話題のアスリートの隠された物語を探る「スポーツアナザーストーリー」。今回は、WBCベスト4進出を決めた侍ジャパンで攻守に渡って活躍する読売ジャイアンツ・岡本和真にまつわるエピソードを取り上げる。
5大会連続のベスト4進出を決め、いざ、マイアミへ。
イタリアとの準々決勝を9対3で勝利した日本代表「侍ジャパン」。投げては最速164キロ、バットでは意表をつくセーフティバントと、見事な二刀流ぶりを見せた大谷翔平。ついにタイムリーの出た村上宗隆。今大会10打点目を記録した吉田正尚。そして13年ぶりに救援投手を務めたダルビッシュ有……まさに千両役者がしっかり活躍を見せての完勝だった。
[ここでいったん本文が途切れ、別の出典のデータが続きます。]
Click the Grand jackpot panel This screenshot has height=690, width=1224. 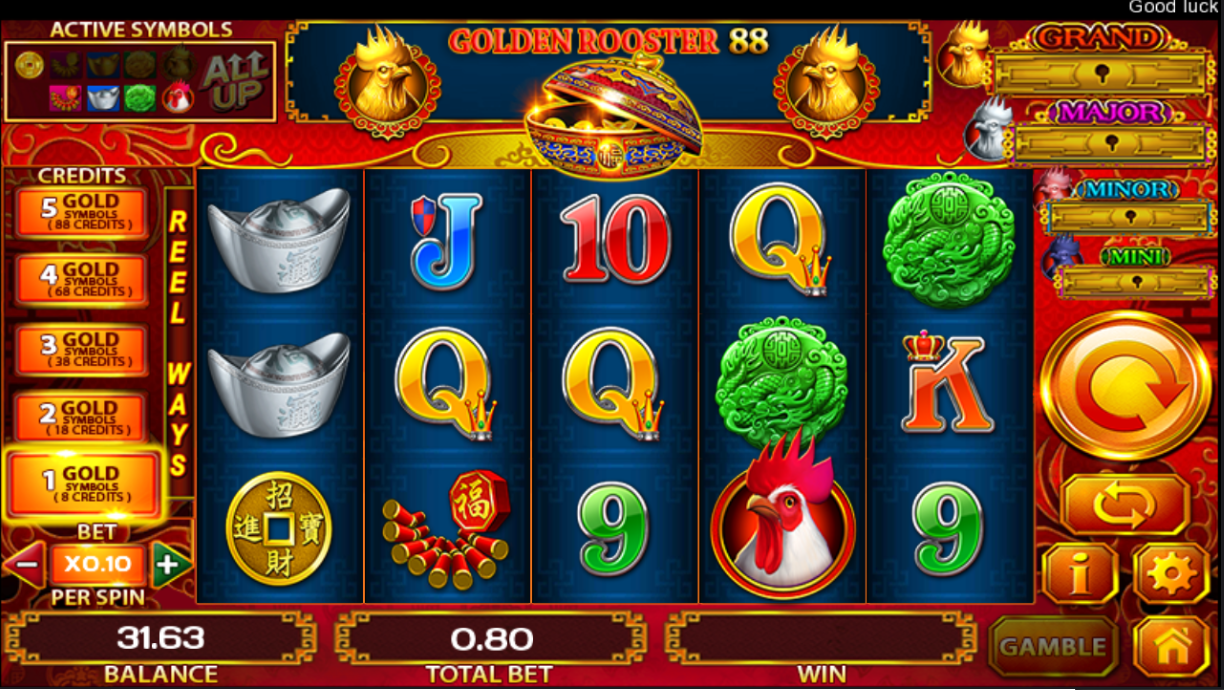[1100, 61]
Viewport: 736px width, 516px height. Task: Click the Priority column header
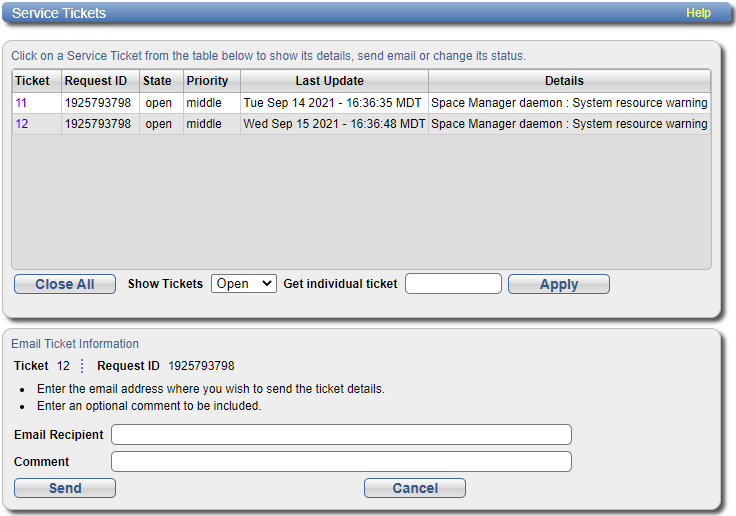pyautogui.click(x=207, y=81)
なかでも、イタリア戦最大のヒーローと言えば、3回裏に豪快なスリーラン、5回裏にも2点タイムリーツーベース、2打数2安打2四球5打点と見事な活躍を見せた岡本和真だ。お立ち台での「最高です!」6連発では、まず大歓声を誘い、その後に爆笑を誘うという、これだけの大舞台では珍しい光景を生んだ。
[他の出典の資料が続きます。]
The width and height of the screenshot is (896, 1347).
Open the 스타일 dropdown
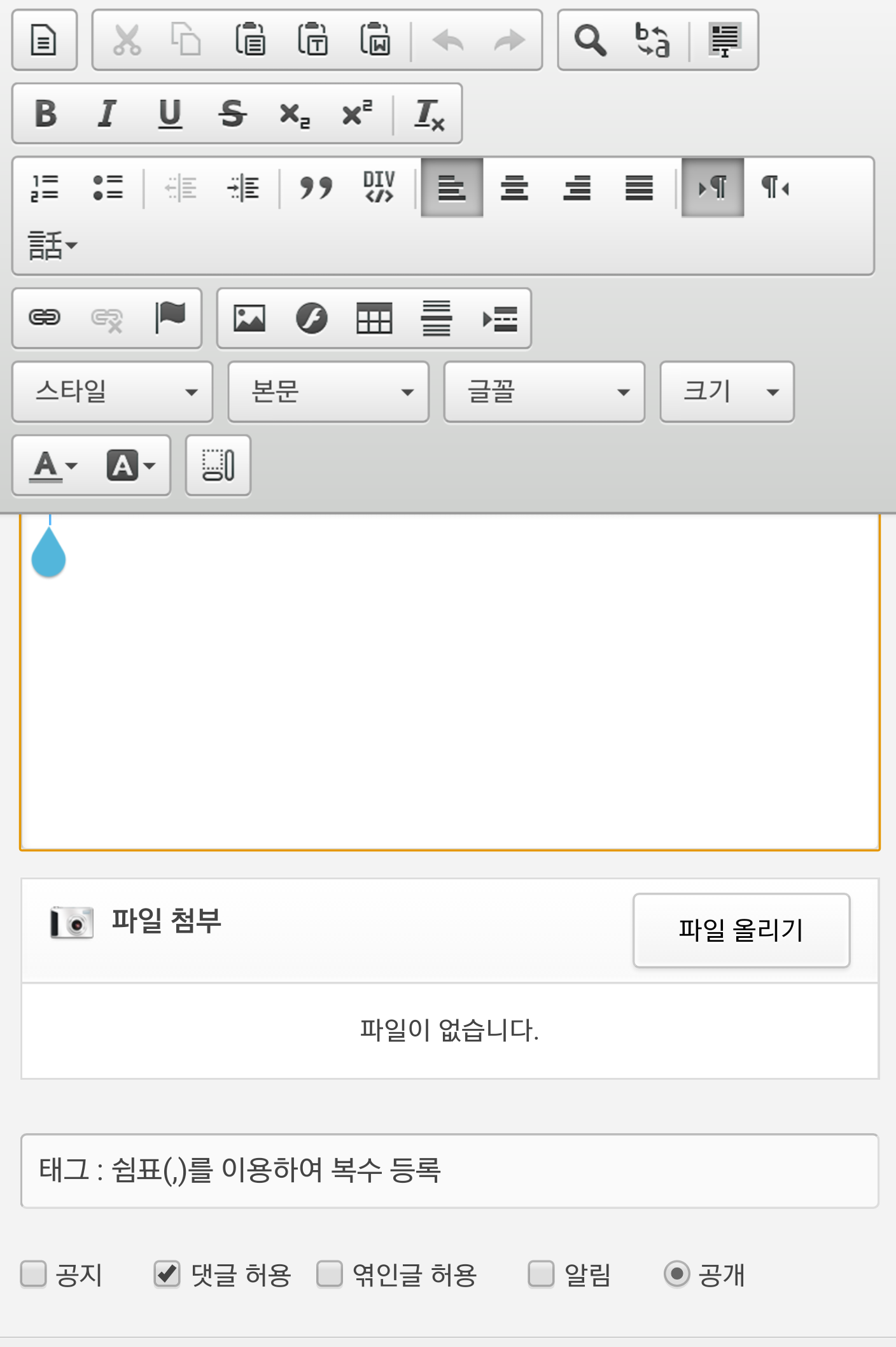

そんな「打のヒーロー」岡本だが、好結果を導いたのは2回表の守備で見せたファインプレーではないだろうか。一、二塁間を抜けそうな打球を逆シングルでつかむと、ベースカバーに入った大谷への送球まで軽快な動きをみせた。
今回のWBCで久しぶりに野球を見た人、普段あまりプロ野球を見ない人は、この一連のプレーで「岡本って守備のうまいファーストなんだな」と感想を抱いた人も少なくないはず。2018、2019年の2年間はファーストを守ることも多かった岡本だが、それ以降はずっとサードが本職。今大会では久しぶりすぎて慣れないファースト守備に奮闘していることをアピールしたい巨人ファンはきっと多いだろう。
今回の侍ジャパンは、サードで村上宗隆が固定されているため、岡本はここまですべて一塁手として出場。また、強化試合ではレフトを守ったように、「サード以外」での役割が求められている。ここまでの合宿や試合での様子を見ると、そんな立ち位置を率先してやっている点が実に素晴らしい。
『ポジショニングとか細かいですし、景色が違う。ただ、ここではそういうこともあると思って来ているので』
~『中日スポーツ』2023年3月2日配信記事 より(岡本和真の言葉)
そんな「岡本のファースト守備」を紐解くと、あるWBCレジェンドの存在に行き着く。2013年大会で打率5割5分6厘と大活躍を見せ、2次ラウンドMVP&大会ベストナイン(指名打者部門)に輝いた井端弘和氏だ。
台湾戦での球史に残る同点タイムリーなど、「打」での活躍が目立った井端氏だが、大会当初は代打や守備固めでの出番が想定される立場だった。また、この2013年大会では鳥谷敬、坂本勇人、松井稼頭央とショートが本職の選手が多かったため、井端氏はファーストの守備に就くことも想定されていた(実際、2試合でファースト守備に就いている)。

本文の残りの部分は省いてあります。